*Data records*.

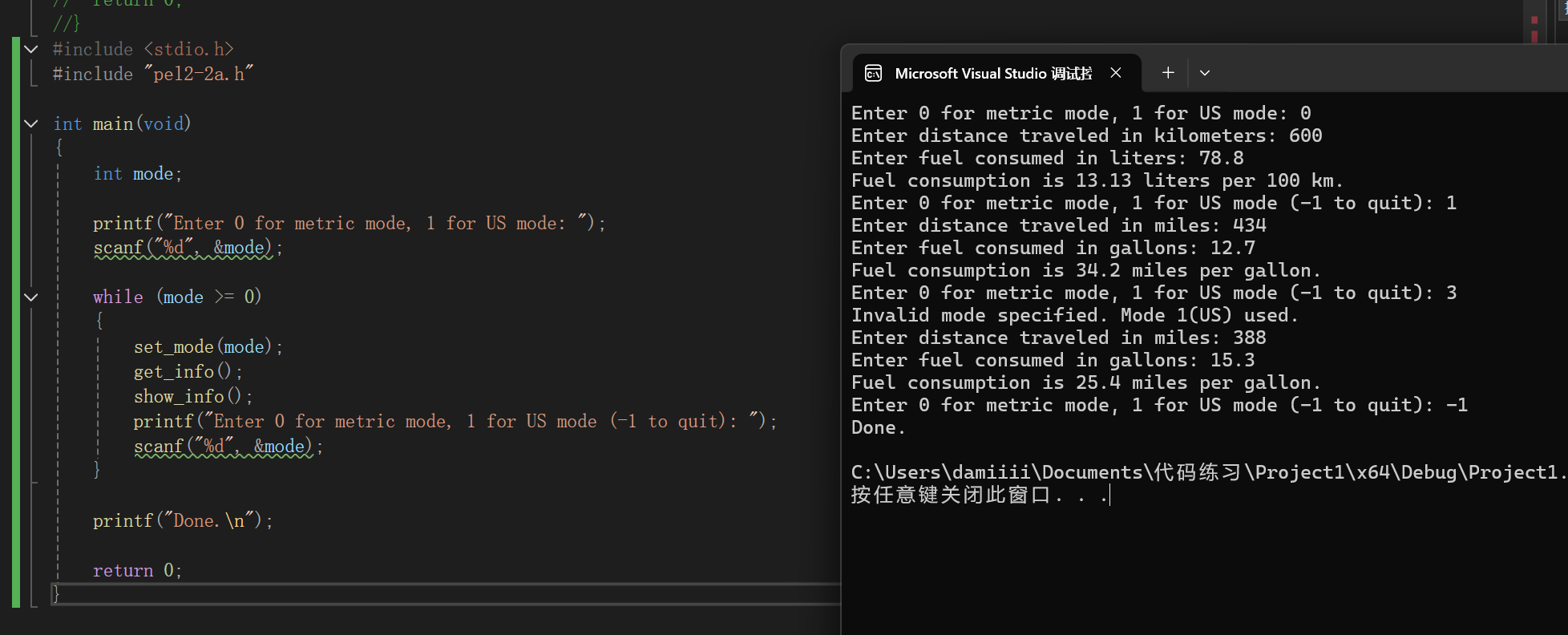Open the terminal profile dropdown chevron
The width and height of the screenshot is (1568, 635).
click(x=1204, y=73)
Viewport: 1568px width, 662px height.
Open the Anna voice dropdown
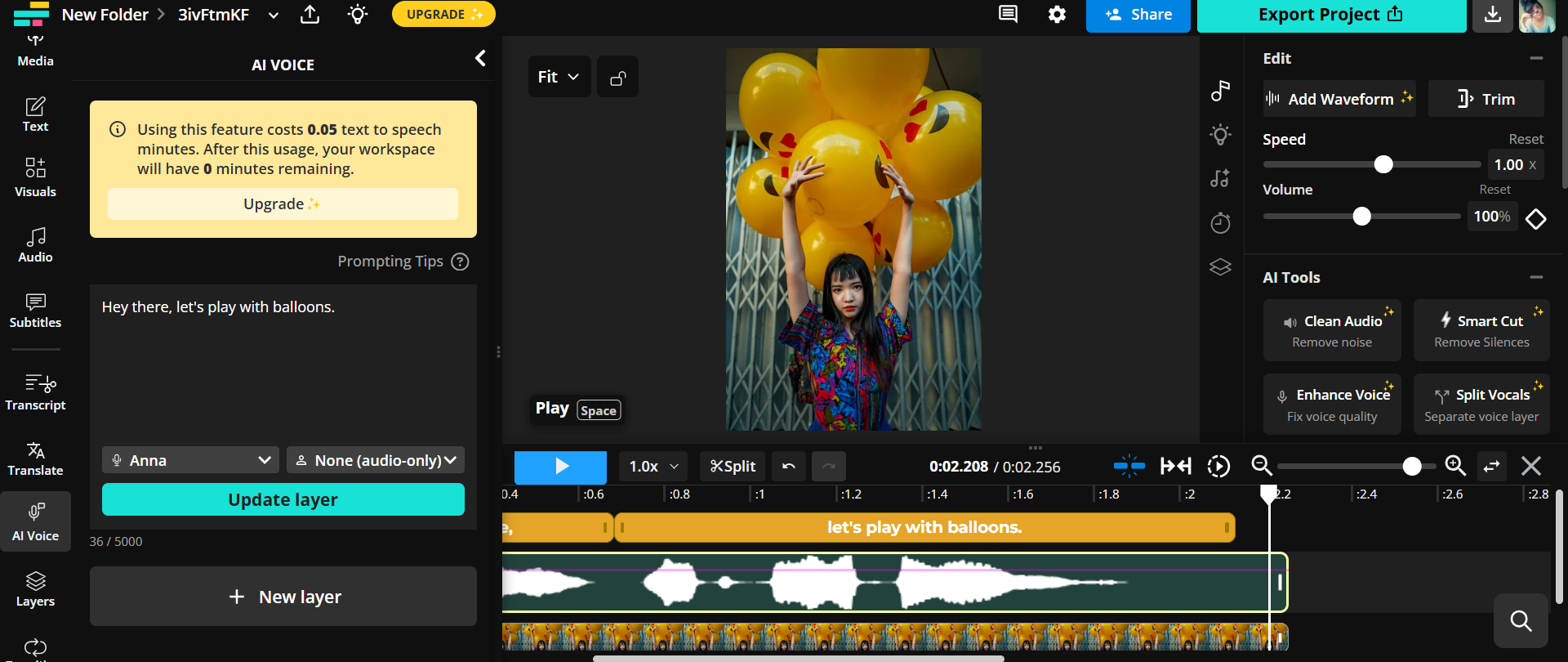pyautogui.click(x=190, y=460)
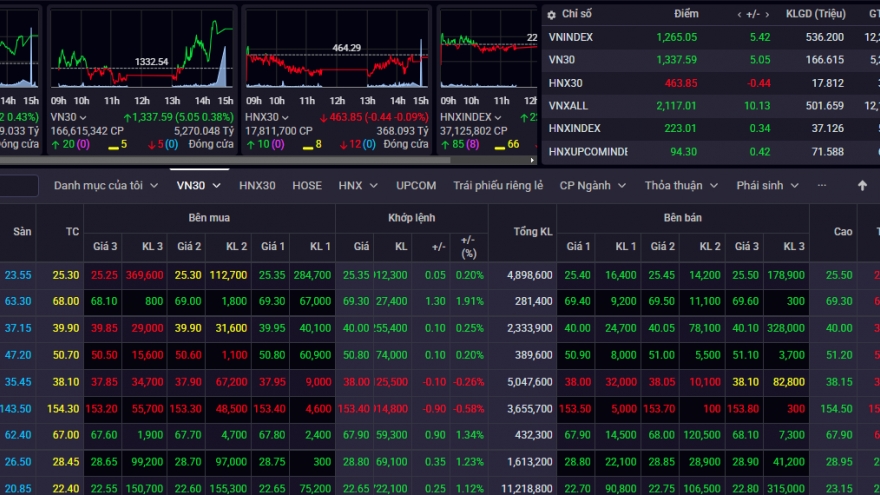Click right arrow beside index +/- header
This screenshot has width=880, height=495.
pyautogui.click(x=769, y=14)
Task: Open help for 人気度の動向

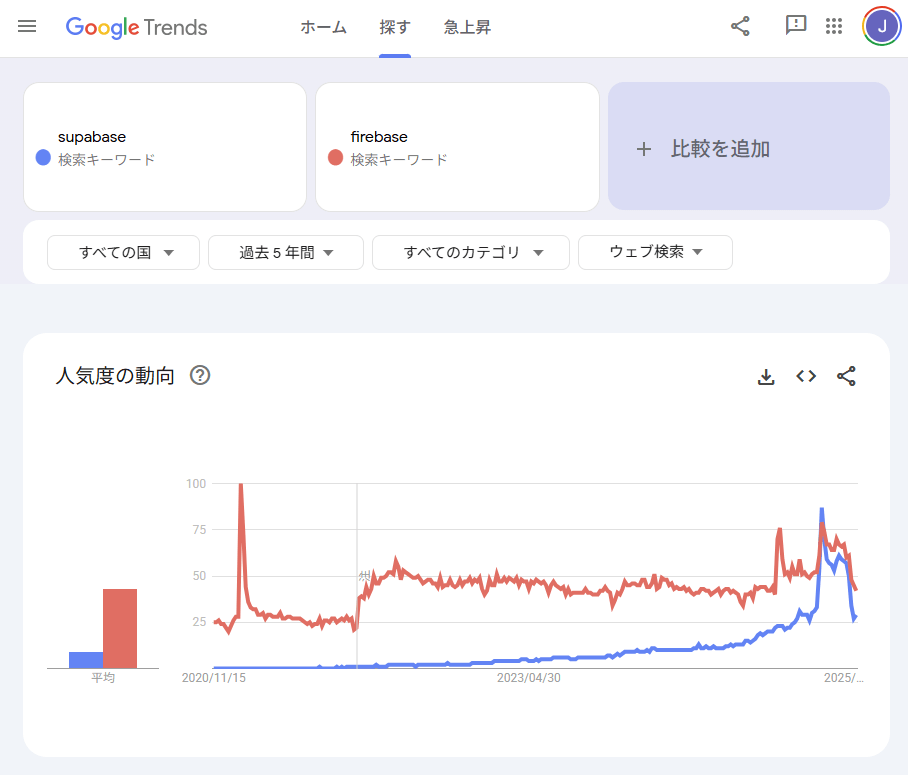Action: tap(200, 376)
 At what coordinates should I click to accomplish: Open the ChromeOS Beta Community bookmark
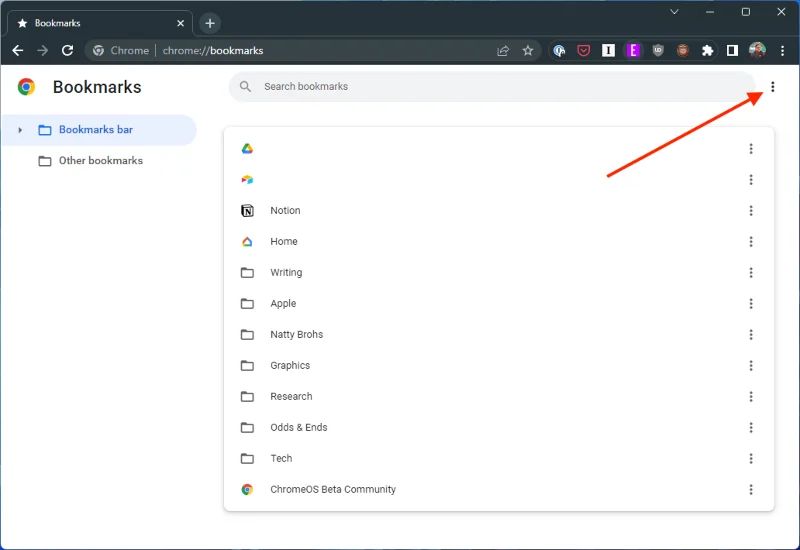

*Assigned task*. All lines from the one containing "Task: Open help for 人気度の動向" through the final line of the entries above must be restated word for word, pictures excluded.

*Output of the exercise*.
Task: Open help for 人気度の動向

Action: tap(200, 376)
 At what coordinates should I click to accomplish: Open the ChromeOS Beta Community bookmark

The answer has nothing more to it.